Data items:
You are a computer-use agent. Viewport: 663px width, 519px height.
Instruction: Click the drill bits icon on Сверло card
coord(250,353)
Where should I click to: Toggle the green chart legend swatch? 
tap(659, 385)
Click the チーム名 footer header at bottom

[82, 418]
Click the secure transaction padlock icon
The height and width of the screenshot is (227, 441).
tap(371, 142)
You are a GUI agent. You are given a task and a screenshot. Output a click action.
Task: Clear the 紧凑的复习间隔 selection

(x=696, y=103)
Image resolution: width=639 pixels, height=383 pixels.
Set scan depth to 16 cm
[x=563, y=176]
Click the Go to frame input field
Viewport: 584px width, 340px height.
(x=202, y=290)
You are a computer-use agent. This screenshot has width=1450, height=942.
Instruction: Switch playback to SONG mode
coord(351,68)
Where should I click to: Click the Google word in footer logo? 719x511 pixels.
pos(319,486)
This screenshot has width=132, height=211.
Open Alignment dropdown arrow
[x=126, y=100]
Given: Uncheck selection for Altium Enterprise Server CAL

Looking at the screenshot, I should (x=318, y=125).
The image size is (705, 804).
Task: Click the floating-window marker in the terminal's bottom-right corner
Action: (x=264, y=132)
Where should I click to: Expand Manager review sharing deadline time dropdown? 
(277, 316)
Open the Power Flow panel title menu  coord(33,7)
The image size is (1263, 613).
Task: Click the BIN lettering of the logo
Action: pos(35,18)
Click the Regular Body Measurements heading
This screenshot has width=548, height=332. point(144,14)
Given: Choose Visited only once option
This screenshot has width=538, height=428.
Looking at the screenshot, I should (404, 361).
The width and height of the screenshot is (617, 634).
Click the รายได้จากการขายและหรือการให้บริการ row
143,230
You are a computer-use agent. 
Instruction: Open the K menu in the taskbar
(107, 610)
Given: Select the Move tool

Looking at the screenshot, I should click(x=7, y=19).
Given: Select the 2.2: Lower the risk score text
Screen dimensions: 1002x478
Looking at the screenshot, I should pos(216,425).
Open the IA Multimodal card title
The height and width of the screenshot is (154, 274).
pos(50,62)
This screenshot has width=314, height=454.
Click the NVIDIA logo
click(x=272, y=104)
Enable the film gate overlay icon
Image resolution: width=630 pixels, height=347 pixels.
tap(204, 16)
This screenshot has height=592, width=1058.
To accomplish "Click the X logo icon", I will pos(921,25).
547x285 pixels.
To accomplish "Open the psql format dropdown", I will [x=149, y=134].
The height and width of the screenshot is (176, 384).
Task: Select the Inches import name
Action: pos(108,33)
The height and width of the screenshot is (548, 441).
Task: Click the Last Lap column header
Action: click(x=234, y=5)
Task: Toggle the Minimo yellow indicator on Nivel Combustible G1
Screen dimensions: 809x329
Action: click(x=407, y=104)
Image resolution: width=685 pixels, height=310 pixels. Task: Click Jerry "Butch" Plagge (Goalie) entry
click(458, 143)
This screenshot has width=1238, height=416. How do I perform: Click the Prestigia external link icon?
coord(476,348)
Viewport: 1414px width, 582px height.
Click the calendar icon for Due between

INSTRUCTIONS FOR THE TASK
Please return all of the entries above, exactly and completely.

ANSWER TO THIS PROBLEM
You are a computer-use agent. Viewport: 663px width, 519px height.
Instruction: Click the drill bits icon on Сверло card
coord(250,353)
Where should I click to: Toggle the green chart legend swatch? 
tap(659, 385)
Click the チーム名 footer header at bottom

[82, 418]
Click the secure transaction padlock icon
The height and width of the screenshot is (227, 441).
tap(371, 142)
You are a GUI agent. You are given a task and a screenshot. Output a click action.
Task: Clear the 紧凑的复习间隔 selection

(x=696, y=103)
Image resolution: width=639 pixels, height=383 pixels.
Set scan depth to 16 cm
[x=563, y=176]
Click the Go to frame input field
Viewport: 584px width, 340px height.
(x=202, y=290)
You are a computer-use agent. This screenshot has width=1450, height=942.
Instruction: Switch playback to SONG mode
coord(351,68)
Where should I click to: Click the Google word in footer logo? 719x511 pixels.
pos(319,486)
This screenshot has width=132, height=211.
Open Alignment dropdown arrow
[x=126, y=100]
Given: Uncheck selection for Altium Enterprise Server CAL

Looking at the screenshot, I should (x=318, y=125).
The image size is (705, 804).
Task: Click the floating-window marker in the terminal's bottom-right corner
Action: (x=264, y=132)
Where should I click to: Expand Manager review sharing deadline time dropdown? 
(277, 316)
Open the Power Flow panel title menu  coord(33,7)
The image size is (1263, 613).
Task: Click the BIN lettering of the logo
Action: pos(35,18)
Click the Regular Body Measurements heading
This screenshot has width=548, height=332. point(144,14)
Given: Choose Visited only once option
This screenshot has width=538, height=428.
Looking at the screenshot, I should (404, 361).
The width and height of the screenshot is (617, 634).
Click the รายได้จากการขายและหรือการให้บริการ row
143,230
You are a computer-use agent. 
Instruction: Open the K menu in the taskbar
(107, 610)
Given: Select the Move tool

Looking at the screenshot, I should click(x=7, y=19).
Given: Select the 2.2: Lower the risk score text
Screen dimensions: 1002x478
Looking at the screenshot, I should pos(216,425).
Open the IA Multimodal card title
The height and width of the screenshot is (154, 274).
pos(50,62)
This screenshot has width=314, height=454.
Click the NVIDIA logo
click(x=272, y=104)
Enable the film gate overlay icon
Image resolution: width=630 pixels, height=347 pixels.
tap(204, 16)
This screenshot has height=592, width=1058.
To accomplish "Click the X logo icon", I will pos(921,25).
547x285 pixels.
To accomplish "Open the psql format dropdown", I will [x=149, y=134].
The height and width of the screenshot is (176, 384).
Task: Select the Inches import name
Action: pos(108,33)
The height and width of the screenshot is (548, 441).
Task: Click the Last Lap column header
Action: click(x=234, y=5)
Task: Toggle the Minimo yellow indicator on Nivel Combustible G1
Screen dimensions: 809x329
Action: click(x=407, y=104)
Image resolution: width=685 pixels, height=310 pixels. Task: Click Jerry "Butch" Plagge (Goalie) entry
click(458, 143)
This screenshot has width=1238, height=416. How do I perform: Click the Prestigia external link icon?
coord(476,348)
Viewport: 1414px width, 582px height.
Click the calendar icon for Due between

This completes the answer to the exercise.